Integrating his thinking about airless worlds and needed relationships, in this talk Dr. Stern will get into the weeds of the kinds of clinical process through which patients suffering from airless world syndrome can be helped to liberate themselves from their psychic captivities. He will focus on five major principles or constructs as applied in two clinical examples: one relatively brief, the other more extended. The first four principles are: deconstruction (or co-deconstruction), re-subjectification, the needed relationship, and complex selfobjects. The needed relationship is the primary orienting principle. Deconstruction and re-subjectification are central elements of the needed relationship with airless world patients. A complex selfobject connection is the yield of the needed relationship as it evolves over time and is central to the transformational process. A fifth term, breathing together, is a more phenomenological characterization of the emergence of complex selfobject connectedness.

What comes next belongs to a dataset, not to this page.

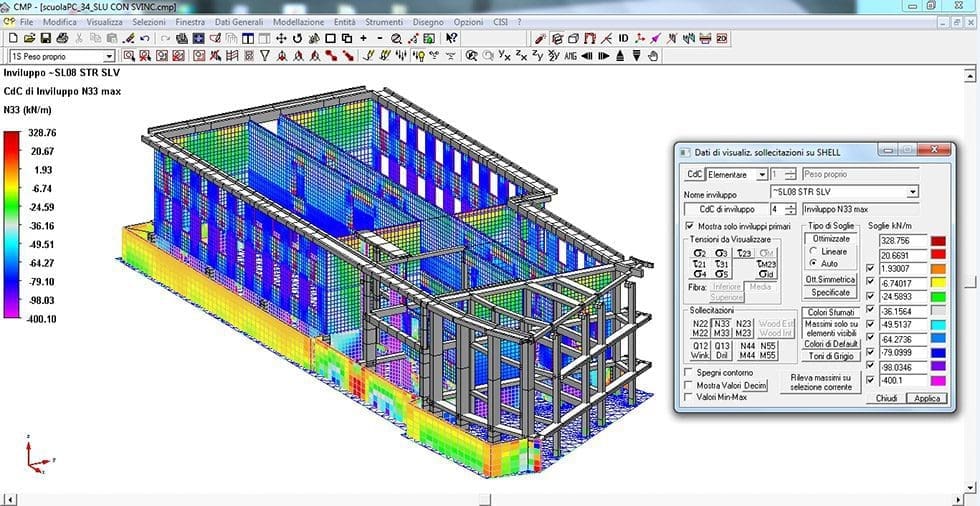This screenshot has width=980, height=506.
Task: Open the Modellazione menu
Action: tap(297, 21)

Learning to “breathe together” is necessary for the patient to be able to resume psychic breathing on their own.

Steve Stern
Steven Stern, PsyD, is a faculty member, teacher and supervisor at the Massachusetts Institute for Psychoanalysis (MIP) and the Institute for the Psychoanalytic Study of Subjectivity (IPSS) in NYC, and is Clinical Associate Professor of Psychiatry at Maine Medical Center and Tufts University School of Medicine. He is a former member of the International Council of the International Association of Psychoanalytic Self Psychology and serves on the editorial board of Psychoanalysis, Self, and Context. He has been a frequent contributor to the contemporary psychoanalytic literature, with a particular interest in theoretical integration. His book, Needed Relationships and Psychoanalytic Healing: A Holistic Relational Perspective on the Therapeutic Process was published by Routledge in 2017 in the “Psychoanalysis in a New Key Book Series.” A second book, Airless Worlds and the Restoration of Psychic Breathing is in preparation, also for publication by Routledge. Dr. Stern practices in Portland, ME with specializations in psychoanalysis, psychodynamic psychotherapy, couples therapy, clinical supervision and consultation.

Gordon Powell
Gordon Powell LCSW is a psychoanalytically trained social worker in private practice in New York City. He proudly graduated from TRISP back in 1998, when it was a four-year psychoanalytic training institute. He has taught, supervised, and served as a training analyst at three institutes in New York City: TRISP, ICP (the Institute for Contemporary Psychotherapy), and PPSC (the Psychoanalytic Psychotherapy Study Center). He is the author of a chapter entitled “Intersubjective Self Psychology and Sexuality: What Matters” in TRISP’s Intersubjective Self Psychology: A Primer (2019).